Drug Detail:Gadoteridol (Gadoteridol [ gad-oh-ter-i-dol ])
Drug Class: Magnetic resonance imaging contrast media
Usual Adult Dose for CNS Magnetic Resonance Imaging
Central Nervous System:
0.1 mmol/kg (0.2 mL/kg) administered as a rapid intravenous infusion (10 mL/min to 60 mL/min) or bolus (greater than 60 mL/min). In patients suspected of having poorly enhancing lesions, in the presence of negative or equivocal scans, a second dose of 0.2 mmol/kg (0.4 mL/kg) may be given up to 30 minutes after the first dose.
Extracranial and Extraspinal Tissues:
0.1 mmol/kg (0.2 mL/kg) administered as a rapid intravenous infusion (10 mL/min to 60 mL/min) or bolus (greater than 60 mL/min).
Usual Pediatric Dose for CNS Magnetic Resonance Imaging
Central Nervous System - to visualize lesions with abnormal vascularity in the brain (intracranial lesions), spine and associated tissues:
over 2 years of age:
0.1 mmol/kg (0.2 mL/kg) administered as a rapid intravenous infusion (10 mL/min to 60 mL/min) or bolus (greater than 60 mL/min).
Renal Dose Adjustments
Data not available
Liver Dose Adjustments
Data not available
Precautions
US BOXED WARNING:
- NEPHROGENIC SYSTEMIC FIBROSIS (NSF): Gadolinium-based contrast agents (GBCAs) increase the risk for NSF among patients with impaired elimination of the drugs. Use should be avoided in such patients unless the diagnostic information is essential and not available with noncontrasted MRI or other modalities. NSF may result in fatal or debilitating systemic fibrosis affecting the skin, muscle, and internal organs. The risk for NSF appears highest among patients with chronic, severe kidney disease (GFR less than 30 mL/min/1.73m2) or acute kidney injury. Patients should be screened for acute kidney injury and other conditions that may reduce renal function. For patients at risk for chronically reduced renal function (e.g., greater than 60 years, hypertension, or diabetes), estimate the GFR through laboratory testing. For patients at highest risk for NSF, do not exceed the recommended dose and allow a sufficient period of time for elimination of the drug from the body prior to re-administration.
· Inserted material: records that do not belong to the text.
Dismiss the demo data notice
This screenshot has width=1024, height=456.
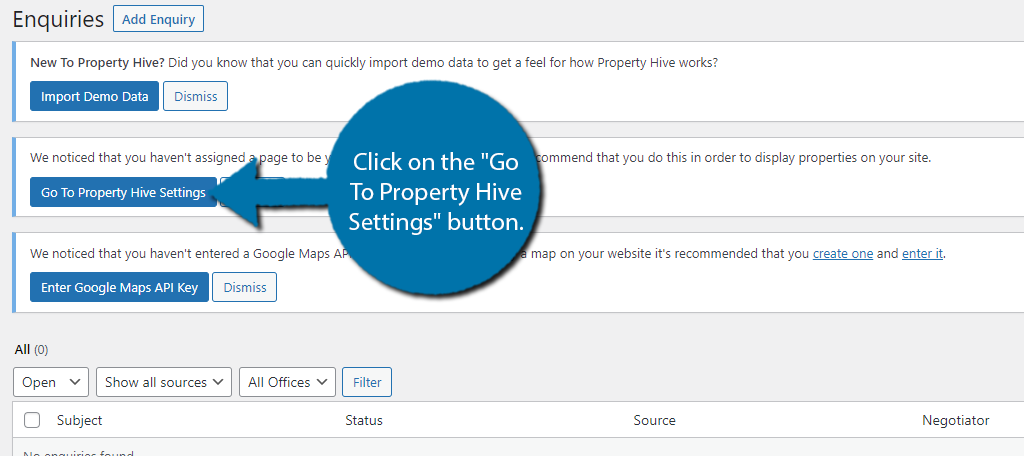point(195,96)
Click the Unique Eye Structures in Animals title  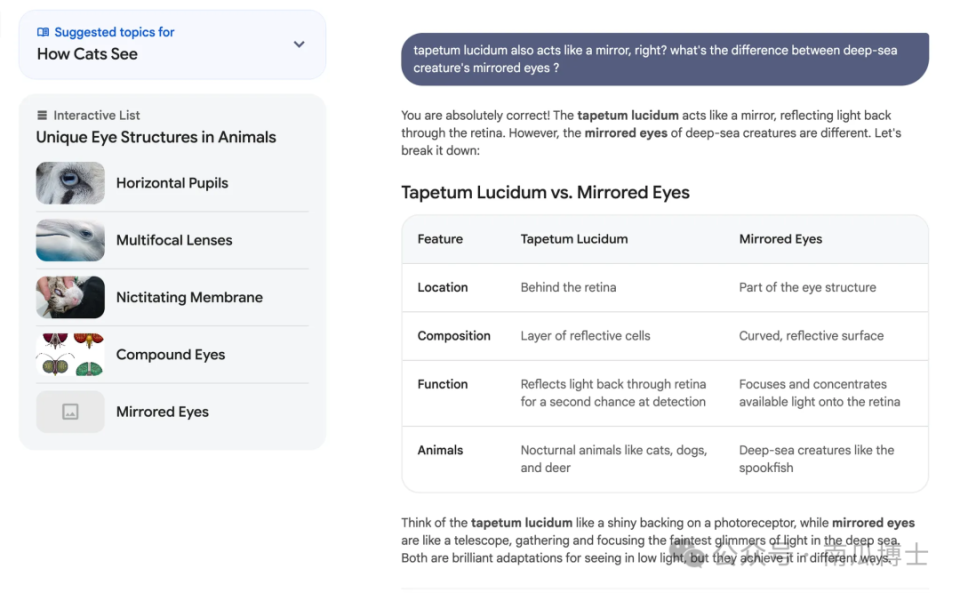click(x=156, y=137)
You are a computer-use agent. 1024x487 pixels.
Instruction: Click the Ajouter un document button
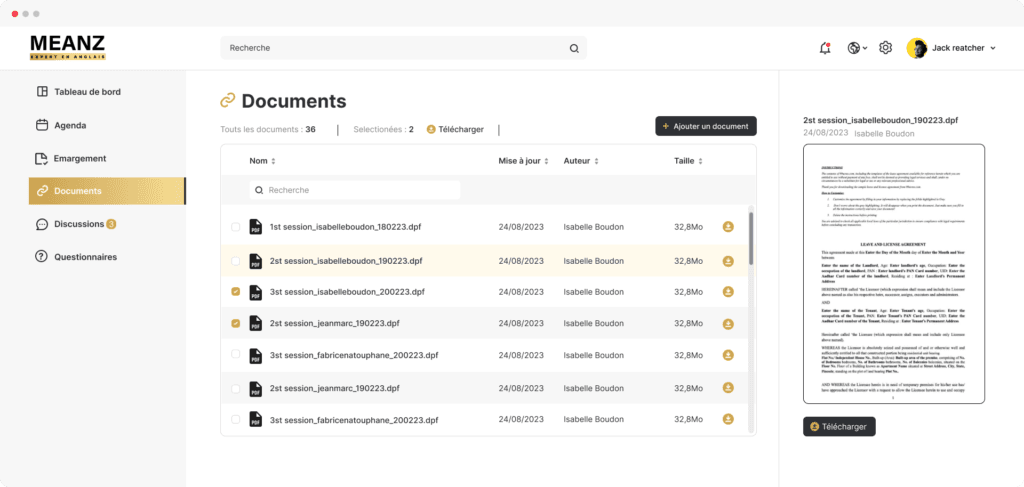click(706, 126)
Safety and efficacy have not been established in patients younger than 2 years; safety and efficacy of greater than 0.1 mmol/kg and sequential and/or repeat procedures have not been studied in pediatric patients.
Consult WARNINGS section for additional precautions.
Dialysis
Data not available
Other Comments
To ensure complete injection of the contrast medium, the injection should be followed by a 5 mL normal saline flush. The imaging procedure should be completed within 1 hour of the first injection of gadoteridol.